LanguageFilter
About 537 wordsAbout 2 min
2025-10-09
📘 Overview
LanguageFilter is a language filtering operator that uses the FastText language identification model to filter data. It downloads and loads a pre-trained FastText model, checks whether the input text's language is in the user-specified allowed language list, and only retains rows that meet the criteria.
__init__ Function
def __init__(self, allowed_languages: list, model_cache_dir: str = None)Init Parameters
| Parameter | Type | Default | Description |
|---|---|---|---|
| allowed_languages | list | Required | List of allowed language tags, e.g., ['__label__en', '__label__zh']. Supported language codes can be referenced in FastText language identification documentation. |
| model_cache_dir | str | None | Path to model cache directory. If None, uses default Hugging Face cache location. |
run Function
def run(self, storage: DataFlowStorage, input_key: str, output_key: str='language_label')Parameters
| Name | Type | Default | Description |
|---|---|---|---|
| storage | DataFlowStorage | Required | DataFlow storage instance for reading and writing data. |
| input_key | str | Required | Input column name corresponding to the text field for language detection. |
| output_key | str | 'language_label' | Output column name for storing language detection result labels (1 for pass, 0 for fail). |
🧠 Example Usage
from dataflow.operators.general_text import LanguageFilter
from dataflow.utils.storage import FileStorage
class LanguageFilterTest():
def __init__(self):
self.storage = FileStorage(
first_entry_file_name="./dataflow/example/GeneralTextPipeline/language_filter_test_input.jsonl",
cache_path="./cache",
file_name_prefix="dataflow_cache_step",
cache_type="jsonl",
)
# Allow only English and Chinese
self.filter = LanguageFilter(
allowed_languages=['__label__en', '__label__zh'],
model_cache_dir=None
)
def forward(self):
self.filter.run(
storage=self.storage.step(),
input_key='text',
output_key='language_label'
)
if __name__ == "__main__":
test = LanguageFilterTest()
test.forward()🧾 Default Output Format
| Field | Type | Description |
|---|---|---|
| text | str | Original input text |
| language_label | int | Language filter label (1 means language is in allowed list, 0 means not) |
📋 Example Input
{"text": "Hello, this is a test in English. How are you doing today?"}
{"text": "你好,这是一段中文测试文本。今天天气很好。"}
{"text": "Bonjour, ceci est un test en français."}📤 Example Output
{"text": "Hello, this is a test in English. How are you doing today?", "language_label": 1}
{"text": "你好,这是一段中文测试文本。今天天气很好。", "language_label": 1}📊 Result Analysis
Sample 1 (English text):
- Detected language: __label__en (English)

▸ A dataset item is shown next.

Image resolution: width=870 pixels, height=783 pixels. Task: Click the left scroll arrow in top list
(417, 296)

- Allowed languages list: ['__label__en', '__label__zh']
- Passes filter (English is in allowed list)
Sample 2 (Chinese text):
- Detected language: __label__zh (Chinese)

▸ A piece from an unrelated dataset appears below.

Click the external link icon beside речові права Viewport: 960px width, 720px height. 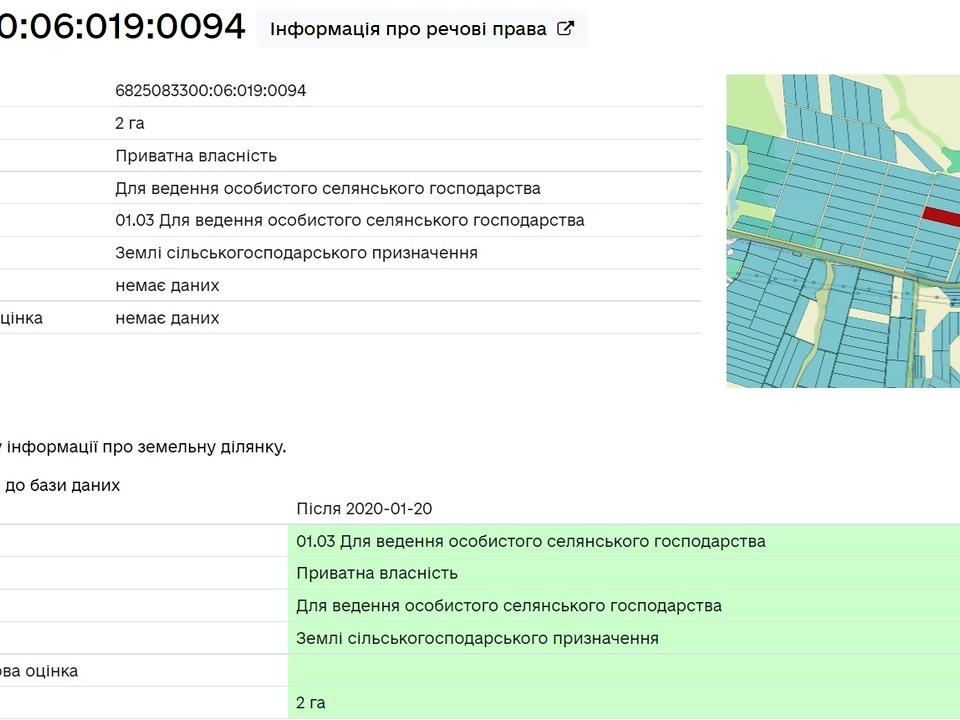point(565,29)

- Allowed languages list: ['__label__en', '__label__zh']
- Passes filter (Chinese is in allowed list)
Sample 3 (French text):
- Detected language: __label__fr (French)
- Allowed languages list: ['__label__en', '__label__zh']
- Filtered out (French is not in allowed list)
Use Cases:
- Filter training data for specific languages
- Build monolingual or multilingual datasets
- Filter text with mixed languages
- Ensure dataset language purity
Supported Language Codes:
FastText language identification model supports 200+ languages. The complete language code list can be referenced at:
Common language code examples:
- English:
__label__en - Chinese:
__label__zh(includes Simplified and Traditional) - French:
__label__fr - Spanish:
__label__es - Japanese:
__label__ja - Korean:
__label__ko - German:
__label__de - Russian:
__label__ru - Arabic:
__label__ar
Notes:
- First run will download the FastText language identification model from Hugging Face
- Language tag format is
__label__<language code>, e.g.,__label__en,__label__zh,__label__fr, etc. - Supports all language codes recognized by FastText (200+ languages)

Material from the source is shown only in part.